▽
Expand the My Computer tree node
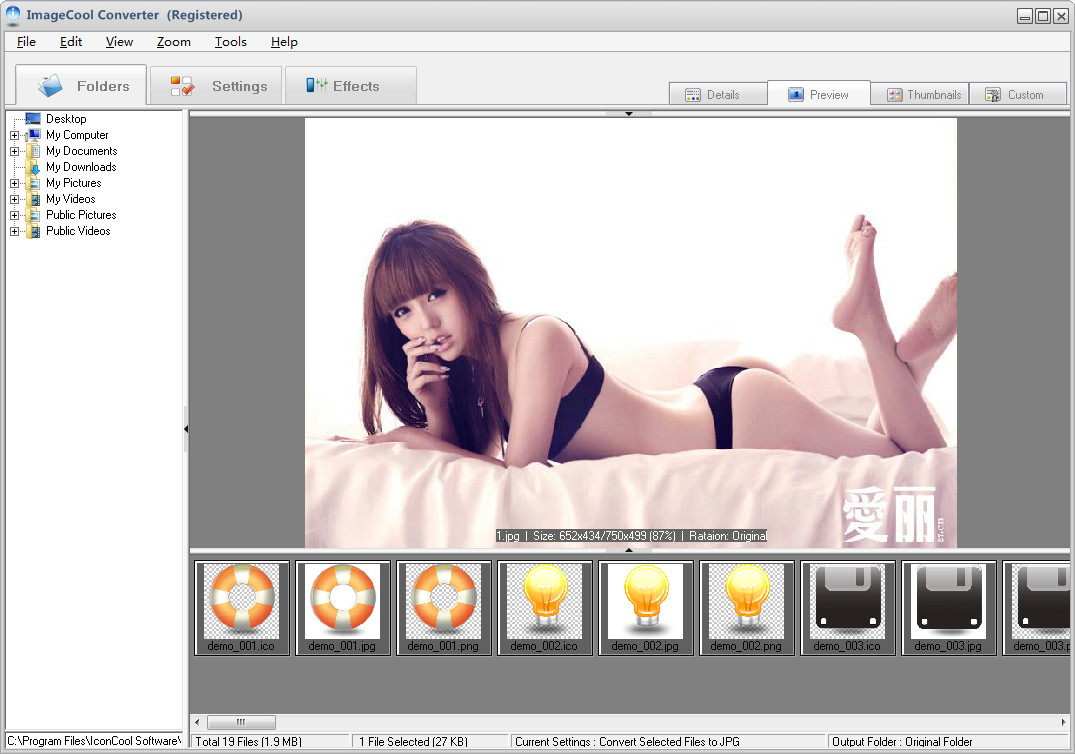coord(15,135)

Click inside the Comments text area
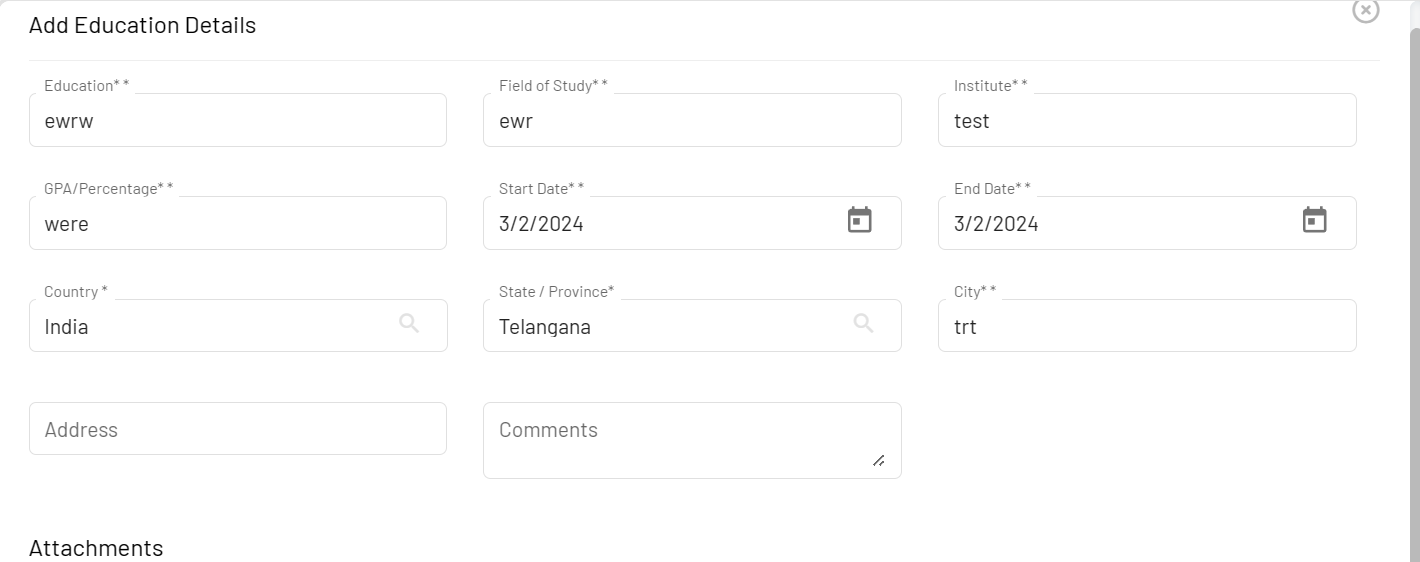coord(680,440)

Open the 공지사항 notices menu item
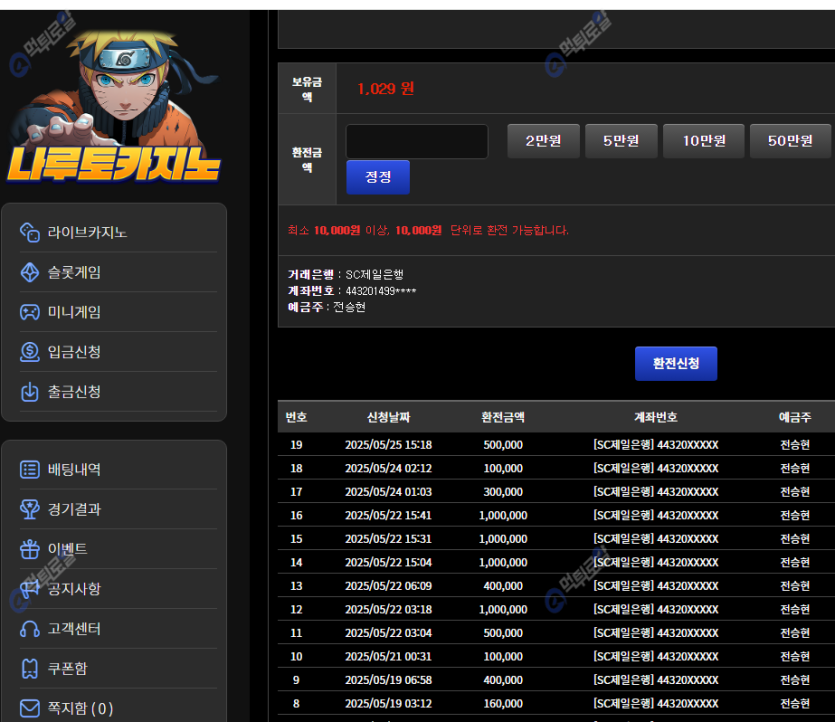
△
_Given instruction_:
Rewrite the rows above as a numbered list, one line per row, without the blank lines or the pictures.

_Solution to this exercise_:
1. Expand the My Computer tree node
2. coord(15,135)
3. Click inside the Comments text area
4. coord(680,440)
5. Open the 공지사항 notices menu item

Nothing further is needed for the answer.